Among the lines below, keep only those from the one containing "Image resolution: width=1024" through the one containing "Given: Open Barrikada team name link", and reproduce them exactly.

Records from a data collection
........

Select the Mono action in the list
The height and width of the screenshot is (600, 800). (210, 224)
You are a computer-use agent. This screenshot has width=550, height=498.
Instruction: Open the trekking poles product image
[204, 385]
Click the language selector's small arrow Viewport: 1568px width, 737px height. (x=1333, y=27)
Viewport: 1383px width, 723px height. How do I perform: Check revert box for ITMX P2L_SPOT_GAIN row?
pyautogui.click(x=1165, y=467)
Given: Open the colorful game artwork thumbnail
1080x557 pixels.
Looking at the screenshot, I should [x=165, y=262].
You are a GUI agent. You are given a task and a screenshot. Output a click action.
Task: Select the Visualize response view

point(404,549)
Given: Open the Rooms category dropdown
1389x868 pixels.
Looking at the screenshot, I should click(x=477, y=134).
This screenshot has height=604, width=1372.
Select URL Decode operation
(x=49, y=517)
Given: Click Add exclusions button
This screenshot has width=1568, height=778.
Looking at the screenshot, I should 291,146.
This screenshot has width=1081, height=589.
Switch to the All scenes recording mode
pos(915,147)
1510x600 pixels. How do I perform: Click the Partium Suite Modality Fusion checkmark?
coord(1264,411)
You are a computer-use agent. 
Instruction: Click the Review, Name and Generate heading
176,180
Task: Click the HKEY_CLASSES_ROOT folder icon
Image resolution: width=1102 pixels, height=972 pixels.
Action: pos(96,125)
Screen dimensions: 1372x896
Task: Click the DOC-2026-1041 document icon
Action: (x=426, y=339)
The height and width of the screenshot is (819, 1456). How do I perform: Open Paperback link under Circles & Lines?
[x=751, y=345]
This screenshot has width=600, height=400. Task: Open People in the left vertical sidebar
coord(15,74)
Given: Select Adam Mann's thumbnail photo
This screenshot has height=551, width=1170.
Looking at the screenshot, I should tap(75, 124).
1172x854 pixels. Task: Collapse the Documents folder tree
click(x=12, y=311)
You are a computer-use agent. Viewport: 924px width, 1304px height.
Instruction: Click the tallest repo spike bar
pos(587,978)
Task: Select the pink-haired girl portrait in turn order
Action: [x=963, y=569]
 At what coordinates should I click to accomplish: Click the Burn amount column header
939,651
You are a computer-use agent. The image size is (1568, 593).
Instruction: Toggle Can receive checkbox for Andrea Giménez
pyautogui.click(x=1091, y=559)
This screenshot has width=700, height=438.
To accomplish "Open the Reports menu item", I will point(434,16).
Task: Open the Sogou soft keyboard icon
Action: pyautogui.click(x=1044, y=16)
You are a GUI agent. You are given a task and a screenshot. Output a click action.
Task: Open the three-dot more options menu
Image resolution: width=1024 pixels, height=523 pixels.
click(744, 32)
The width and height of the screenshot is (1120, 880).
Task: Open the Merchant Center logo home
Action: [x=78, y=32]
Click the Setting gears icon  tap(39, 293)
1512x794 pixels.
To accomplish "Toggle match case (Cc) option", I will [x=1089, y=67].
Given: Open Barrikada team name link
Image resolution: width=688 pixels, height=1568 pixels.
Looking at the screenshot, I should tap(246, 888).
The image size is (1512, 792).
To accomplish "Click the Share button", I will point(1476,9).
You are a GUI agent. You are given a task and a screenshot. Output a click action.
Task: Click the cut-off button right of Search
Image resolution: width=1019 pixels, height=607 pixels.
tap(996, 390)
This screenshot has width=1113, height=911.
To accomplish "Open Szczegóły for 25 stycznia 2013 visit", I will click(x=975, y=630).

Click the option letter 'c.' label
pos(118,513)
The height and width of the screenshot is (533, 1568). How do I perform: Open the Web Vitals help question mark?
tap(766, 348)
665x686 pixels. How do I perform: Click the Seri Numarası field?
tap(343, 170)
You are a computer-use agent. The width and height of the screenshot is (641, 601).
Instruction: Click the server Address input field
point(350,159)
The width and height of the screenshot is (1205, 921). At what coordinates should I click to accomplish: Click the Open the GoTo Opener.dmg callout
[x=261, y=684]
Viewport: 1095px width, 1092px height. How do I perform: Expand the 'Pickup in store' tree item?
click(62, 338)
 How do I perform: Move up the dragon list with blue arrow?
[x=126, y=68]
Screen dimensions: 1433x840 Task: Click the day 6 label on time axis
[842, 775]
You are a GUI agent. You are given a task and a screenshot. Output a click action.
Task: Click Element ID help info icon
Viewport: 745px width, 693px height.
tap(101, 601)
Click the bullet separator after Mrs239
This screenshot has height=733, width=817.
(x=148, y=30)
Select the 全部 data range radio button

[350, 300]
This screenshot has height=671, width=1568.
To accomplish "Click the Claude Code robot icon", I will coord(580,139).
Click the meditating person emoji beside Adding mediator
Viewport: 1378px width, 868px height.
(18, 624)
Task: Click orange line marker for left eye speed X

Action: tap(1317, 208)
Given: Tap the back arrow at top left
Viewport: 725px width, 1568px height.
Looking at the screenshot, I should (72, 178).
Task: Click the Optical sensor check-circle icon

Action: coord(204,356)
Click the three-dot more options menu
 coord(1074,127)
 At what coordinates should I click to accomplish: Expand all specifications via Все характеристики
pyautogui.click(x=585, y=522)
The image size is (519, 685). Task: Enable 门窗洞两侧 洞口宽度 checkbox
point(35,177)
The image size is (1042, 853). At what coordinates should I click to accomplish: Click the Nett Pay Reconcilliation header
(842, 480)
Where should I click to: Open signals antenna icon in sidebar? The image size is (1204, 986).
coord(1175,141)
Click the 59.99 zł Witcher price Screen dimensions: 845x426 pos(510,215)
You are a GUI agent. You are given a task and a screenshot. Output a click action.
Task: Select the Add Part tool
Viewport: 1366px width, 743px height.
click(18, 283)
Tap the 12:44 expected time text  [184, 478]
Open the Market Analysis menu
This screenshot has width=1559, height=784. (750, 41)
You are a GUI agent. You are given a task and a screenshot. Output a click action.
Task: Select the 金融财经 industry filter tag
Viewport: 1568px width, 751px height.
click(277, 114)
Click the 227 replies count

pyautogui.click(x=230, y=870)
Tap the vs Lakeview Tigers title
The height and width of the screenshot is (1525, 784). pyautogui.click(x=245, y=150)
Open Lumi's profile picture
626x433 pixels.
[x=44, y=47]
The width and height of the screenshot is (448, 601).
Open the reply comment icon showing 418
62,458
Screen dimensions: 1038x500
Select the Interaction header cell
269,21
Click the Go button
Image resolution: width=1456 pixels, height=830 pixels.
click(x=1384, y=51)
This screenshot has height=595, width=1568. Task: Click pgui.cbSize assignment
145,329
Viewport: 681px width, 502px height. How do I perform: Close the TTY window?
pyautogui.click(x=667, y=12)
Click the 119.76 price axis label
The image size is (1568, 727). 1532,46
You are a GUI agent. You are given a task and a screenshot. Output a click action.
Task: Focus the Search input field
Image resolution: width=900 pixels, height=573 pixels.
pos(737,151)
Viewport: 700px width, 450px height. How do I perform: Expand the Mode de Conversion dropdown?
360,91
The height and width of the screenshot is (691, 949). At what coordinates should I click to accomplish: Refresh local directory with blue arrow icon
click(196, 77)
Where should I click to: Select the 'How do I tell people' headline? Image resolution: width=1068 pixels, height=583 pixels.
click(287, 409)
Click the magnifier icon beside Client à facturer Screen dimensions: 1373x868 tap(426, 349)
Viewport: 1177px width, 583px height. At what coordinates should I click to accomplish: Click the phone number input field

........

### Worked solution
Image resolution: width=1024 pixels, height=523 pixels.
click(744, 32)
The width and height of the screenshot is (1120, 880).
Task: Open the Merchant Center logo home
Action: [x=78, y=32]
Click the Setting gears icon  tap(39, 293)
1512x794 pixels.
To accomplish "Toggle match case (Cc) option", I will [x=1089, y=67].
Given: Open Barrikada team name link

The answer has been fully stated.